Background & objective
Diffuse gastric cancer (DGC) is characterized by poorly cohesive cells which are difficult to detect. We propose the first deep learning model to detect classical signet ring cells (SRCs), atypical SRCs, and poorly differentiated cells in H&E-stained slides of DGC.
We collected slides from 9 patients with hereditary DGC, resulting in 105 and 3 whole-slide images (WSIs) of gastric resections and biopsies, respectively. The three target cell types were annotated, resulting in 24,695 cell-level annotations. We trained a deep learning model with the Faster-RCNN architecture using 99 WSIs in the development set.

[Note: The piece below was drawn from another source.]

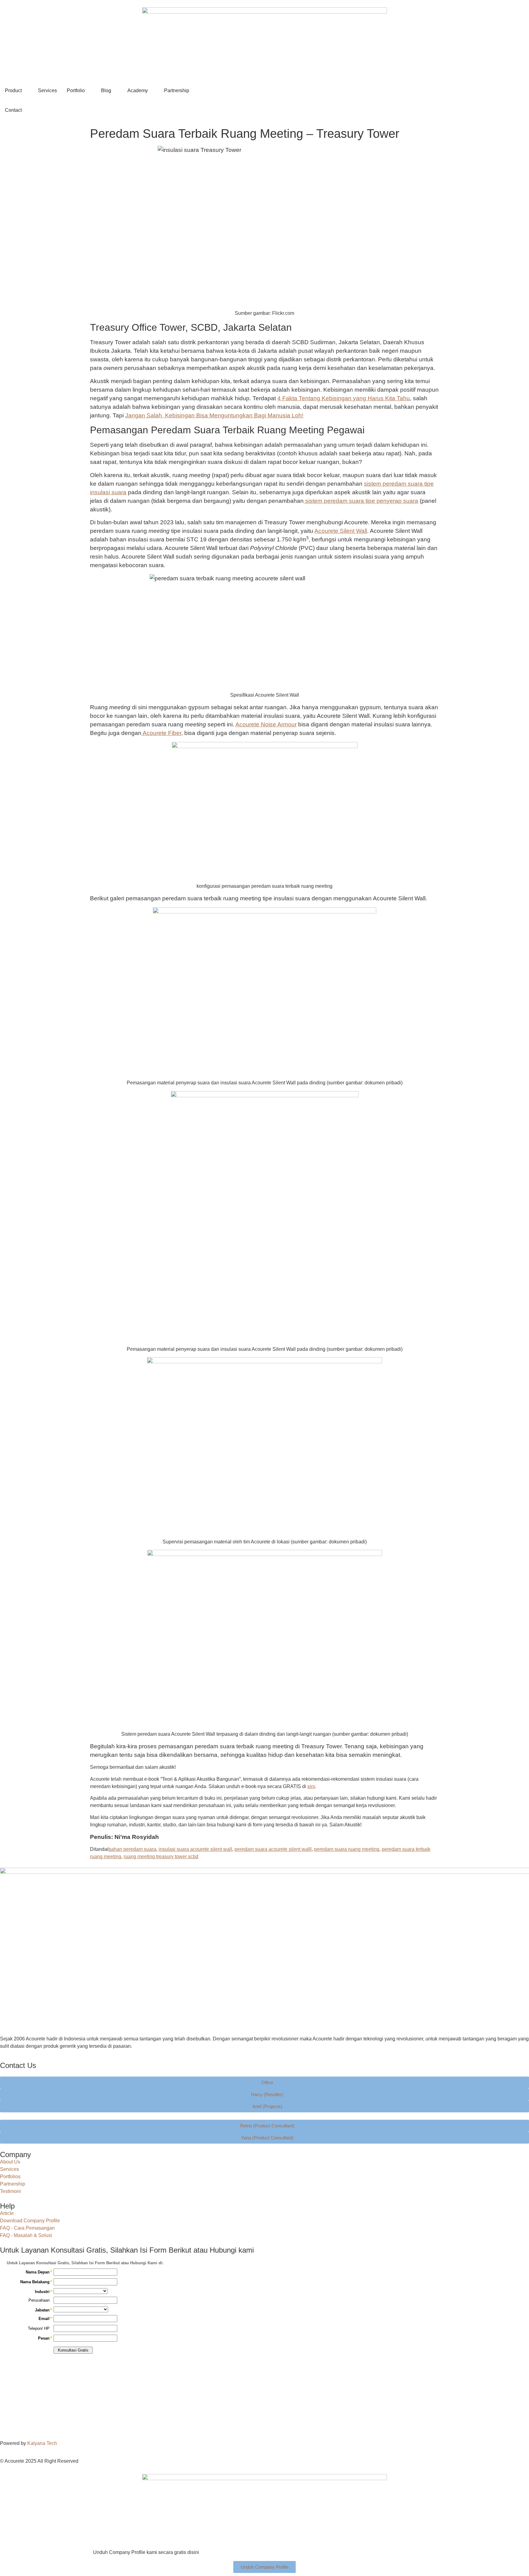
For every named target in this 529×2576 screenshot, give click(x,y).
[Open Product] (25, 90)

The algorithm was tested on 9 WSIs in the independent validation set. Model predictions were counted as correct if they were within a 15-micron radius from the expert reference annotations. For evaluation, we split the detection task into two components: class-independent cell localization (recognition of any tumor cell type) and cell-type classification (categorizing localized cells as the correct types). We found (average) F1 scores of 0.69 and 0.93 for the localization and classification tasks, respectively. Thus, we observe that the algorithm does not generally misclassify cells, but rather, the errors mainly arise from missing cells or false positive predictions of cells that do not belong to the three target classes.
Future work will focus on improving the cell localization performance of the algorithm. Cell localization of the three target classes will be an important task in a clinical application of our model, in which it could be used to improve the detection of DGC lesions among large sets of slides. Moreover, the algorithm will allow for quantitative assessment of DGC patterns, potentially giving new insights in specific morphological features of DGC such as patterns of spatial cell distributions.